Force due to mercury column $F_{Hg} = \rho gh A = (1.36 \times 10^4) \times 10 \times (30 \times 10^{-2}) \times (1.257 \times 10^{-3}) = 13600 \times 10 \times 0.3 \times 1.257 \times 10^{-3} \approx 51.3 \,N$.
Total force $F = 125.7 + 51.3 = 177 \,N$.

(D) Consider a small element of the liquid of length $dx$ at a distance $x$ from the axis of rotation.
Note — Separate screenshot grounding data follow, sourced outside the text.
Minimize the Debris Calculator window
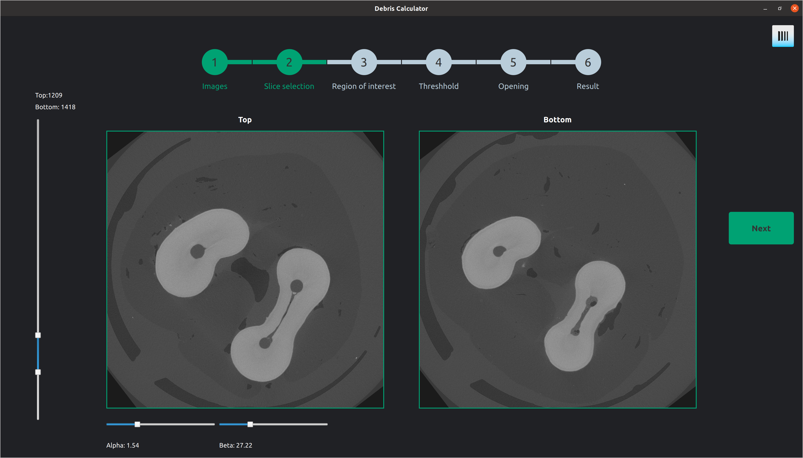This screenshot has width=803, height=458. point(765,8)
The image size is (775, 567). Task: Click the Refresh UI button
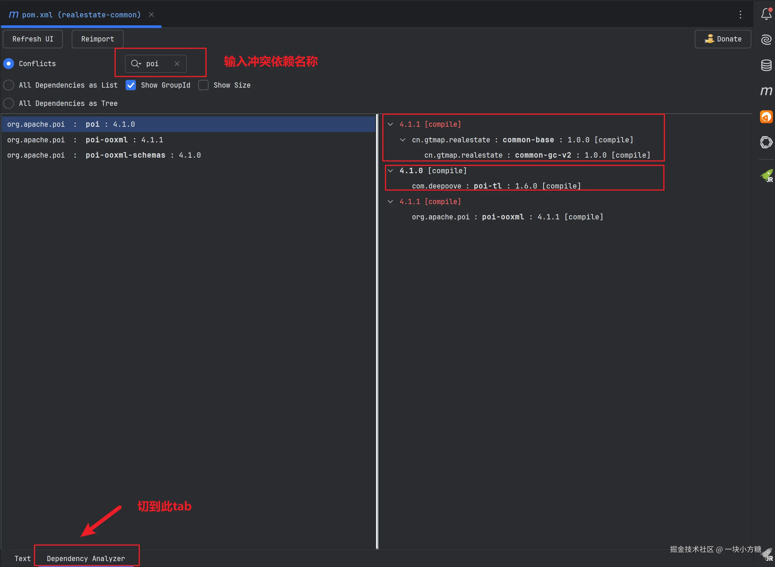(x=33, y=39)
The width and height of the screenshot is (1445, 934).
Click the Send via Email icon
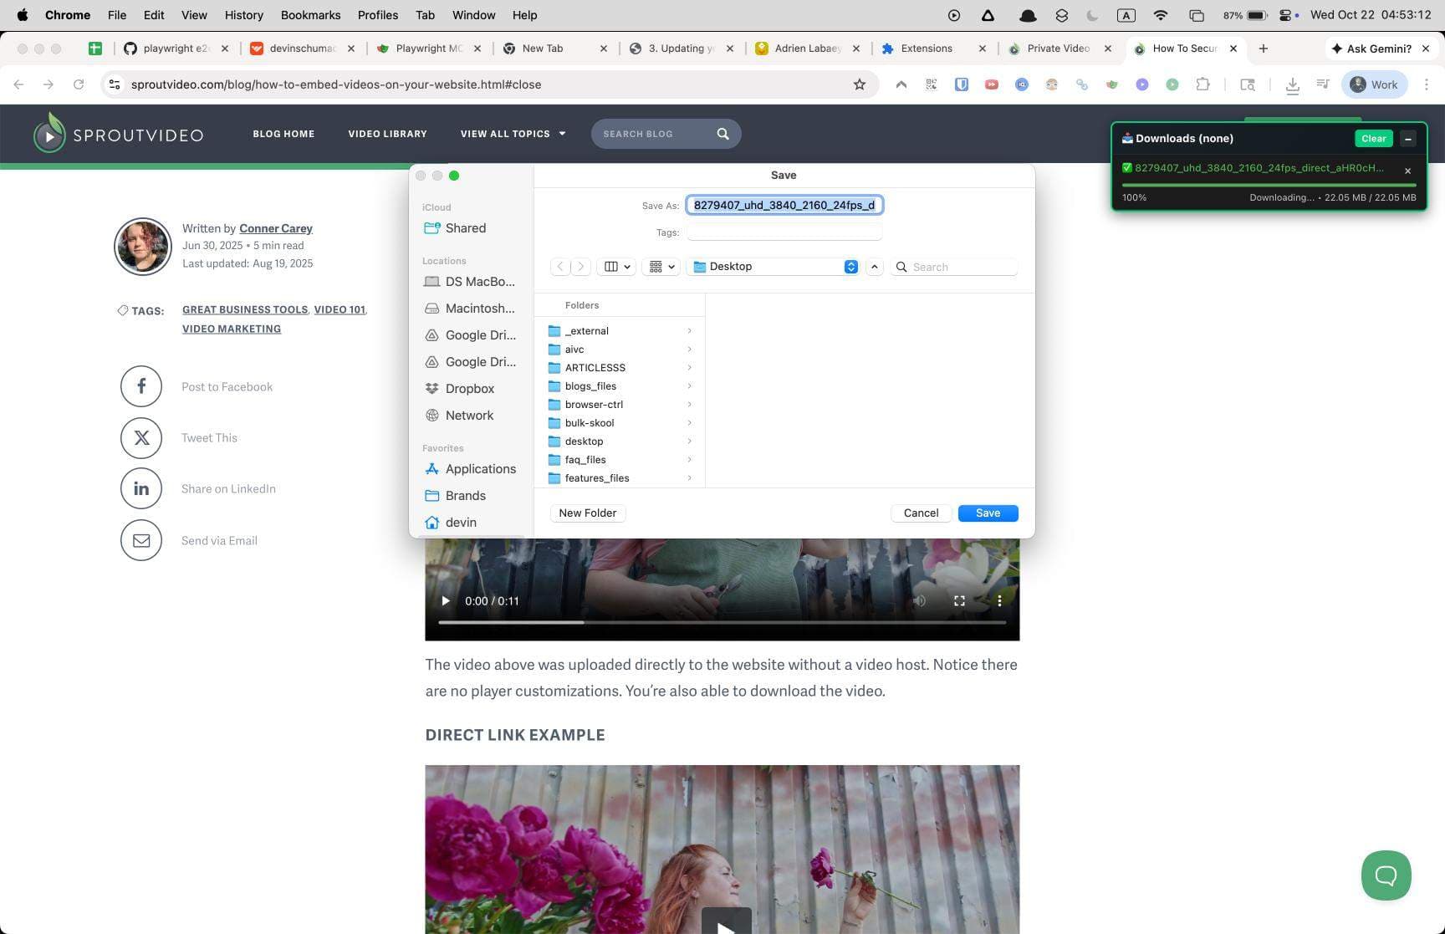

The mass of this element is $dm = \frac{M_{total}}{L} dx = \frac{2M}{1} dx = 2M dx$.
The centrifugal force $dF$ acting on this element is $dF = (dm) \omega^2 x = (2M dx) \omega^2 x$.
The total force $F$ exerted by the liquid at the outer end is the integral of these forces from $x = 0$ to $x = L = 1 \ m$:
$F = \int_{0}^{L} 2M \omega^2 x dx = 2M \omega^2 \left[ \frac{x^2}{2} \right]_{0}^{1} = 2M \omega^2 \left( \frac{1}{2} \right) = M \omega^2$.
Given that the angular velocity is $\omega = \sqrt{\frac{F}{\alpha M}}$,we have $\omega^2 = \frac{F}{\alpha M}$.
Comparing $F = M \omega^2$ with $\omega^2 = \frac{F}{M}$,we get $\alpha = 1$.

(C) The force exerted by the water on the wall is equal to the rate of change of momentum of the water.
Given:
Area of cross-section $A = 2 \times 10^{-3} \,m^2$
Velocity $v = 12 \,m \,s^{-1}$
Density of water $\rho = 1000 \,kg \,m^{-3}$
The mass of water hitting the wall per unit time is given by $\frac{dm}{dt} = \rho A v$.
Substituting the values:
$\frac{dm}{dt} = 1000 \times (2 \times 10^{-3}) \times 12 = 24 \,kg \,s^{-1}$.
The force $F$ is the rate of change of momentum: $F = \frac{dp}{dt} = \frac{dm}{dt} \times v$.
Since the water does not rebound, the final velocity is $0$.
$F = (24 \,kg \,s^{-1}) \times (12 \,m \,s^{-1}) = 288 \,N$.
Therefore, the force acting on the wall is $288 \,N$.

(B) The pressure at a depth '$y$' from the surface is given by $P(y) = P_{atm} + \rho gy$.
The total force '$F$' acting on the dam of width '$b$' is the integral of pressure over the area:
$F = \int_{0}^{h} (P_{atm} + \rho gy) b \, dy = (P_{atm} h + \frac{1}{2} \rho g h^2) b$.
The point of application '$y_{cp}$' (center of pressure) from the surface is given by the ratio of the moment of force to the total force:
$y_{cp} = \frac{\int_{0}^{h} y (P_{atm} + \rho gy) b \, dy}{F} = \frac{b [P_{atm} \frac{h^2}{2} + \rho g \frac{h^3}{3}]}{(P_{atm} h + \frac{1}{2} \rho g h^2) b}$.
If we consider the force due to water only (ignoring $P_{atm}$ or assuming it acts on both sides),the center of pressure is at a depth of $\frac{2h}{3}$ from the surface,which is $\frac{h}{3}$ from the base '$O$'.
Given the standard context of such problems where the net force due to water pressure distribution (triangular) is considered,the center of pressure is at $\frac{h}{3}$ from the base '$O$'.